**INSTRUCTIONS FOR THE TASK**:
Find the line containing "Screen dimensions: 523x420". Retype it and every later line of the records exactly, leaving out pictures.

Saved entries
- Opening Delimiter -

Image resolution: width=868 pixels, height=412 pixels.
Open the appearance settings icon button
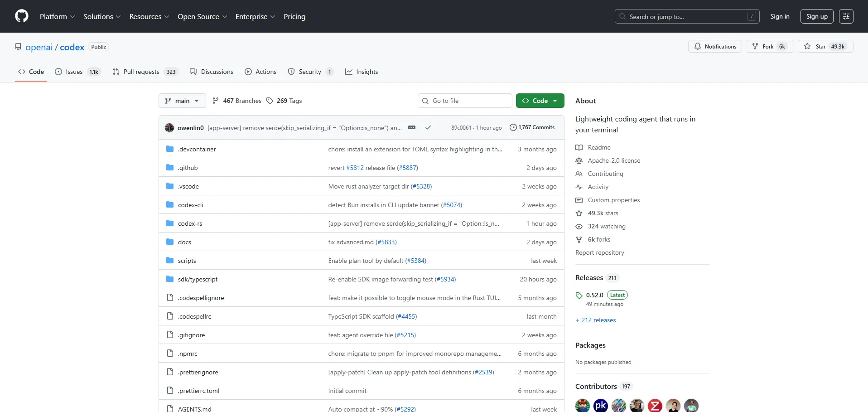tap(846, 16)
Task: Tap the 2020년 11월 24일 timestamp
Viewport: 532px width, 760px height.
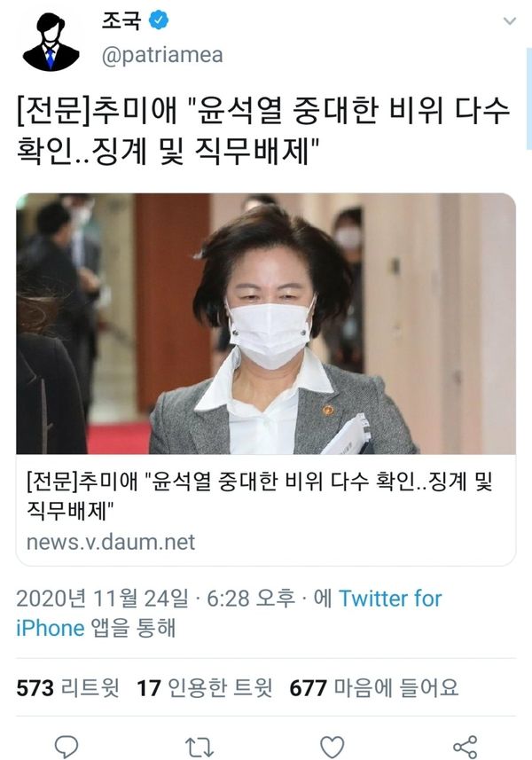Action: (102, 599)
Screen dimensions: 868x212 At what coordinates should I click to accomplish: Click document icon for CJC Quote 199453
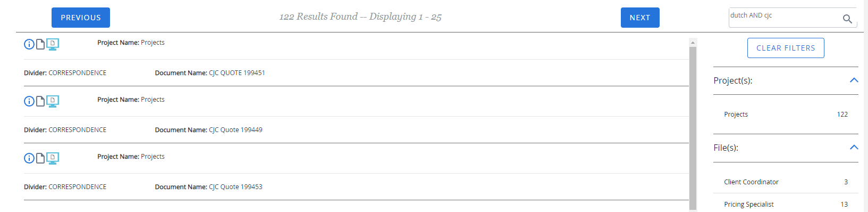(x=40, y=158)
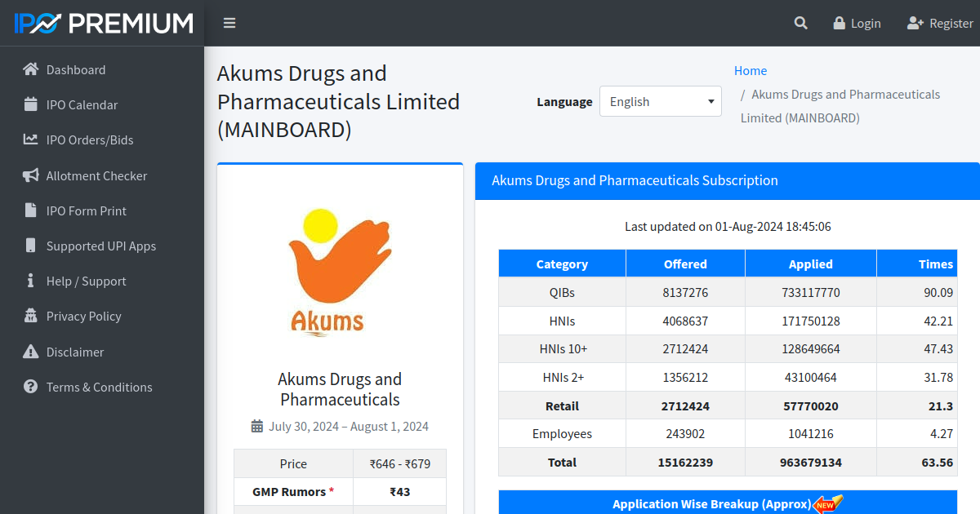Click the Application Wise Breakup banner
Image resolution: width=980 pixels, height=514 pixels.
(727, 503)
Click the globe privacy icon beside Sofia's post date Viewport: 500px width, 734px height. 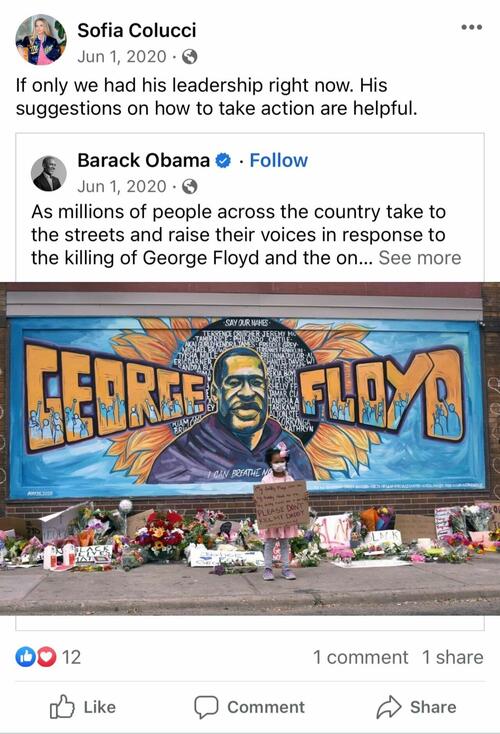(189, 57)
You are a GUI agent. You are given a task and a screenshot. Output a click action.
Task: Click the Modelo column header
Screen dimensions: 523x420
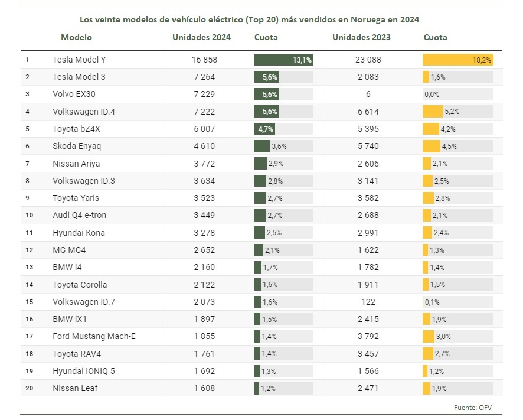[x=76, y=37]
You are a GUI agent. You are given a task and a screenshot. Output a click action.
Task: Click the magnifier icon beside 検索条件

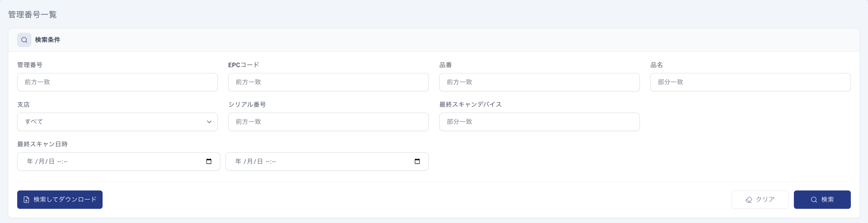coord(24,40)
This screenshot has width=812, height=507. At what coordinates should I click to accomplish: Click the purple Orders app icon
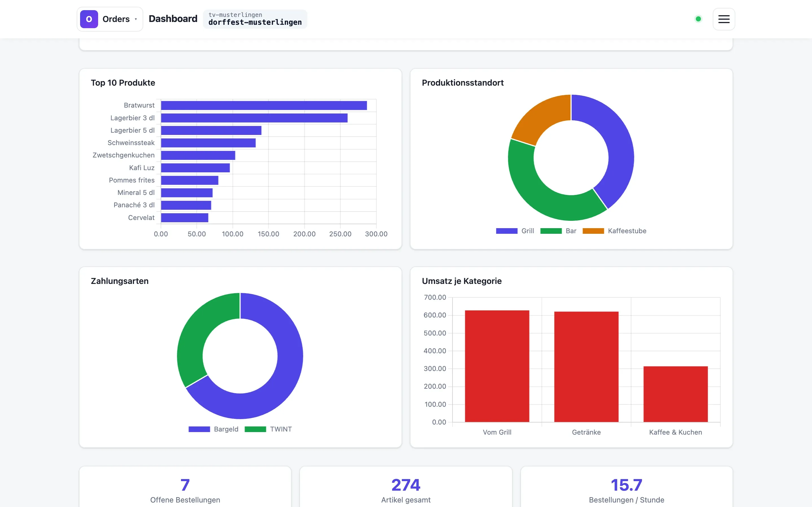pos(89,19)
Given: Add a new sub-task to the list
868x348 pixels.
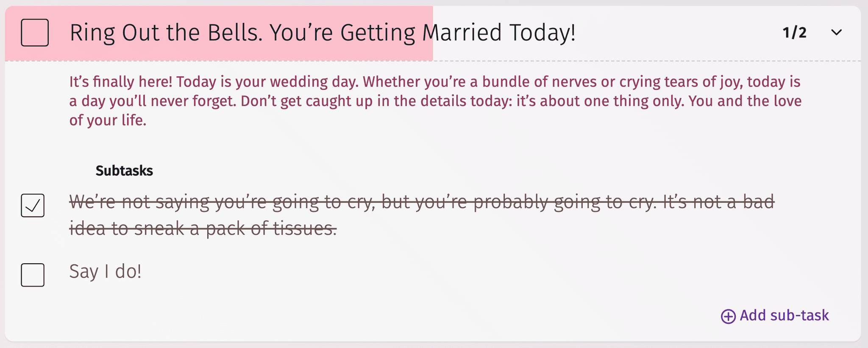Looking at the screenshot, I should click(784, 315).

- Closing Delimiter -

**THE COMPLETED TASK**:
Screen dimensions: 523x420
[x=76, y=37]
You are a GUI agent. You are given a task and a screenshot. Output a click action.
Task: Click the magnifier icon beside 検索条件

coord(24,40)
This screenshot has width=812, height=507. At what coordinates should I click to accomplish: Click the purple Orders app icon
pos(89,19)
Given: Add a new sub-task to the list
868x348 pixels.
Looking at the screenshot, I should click(784, 315).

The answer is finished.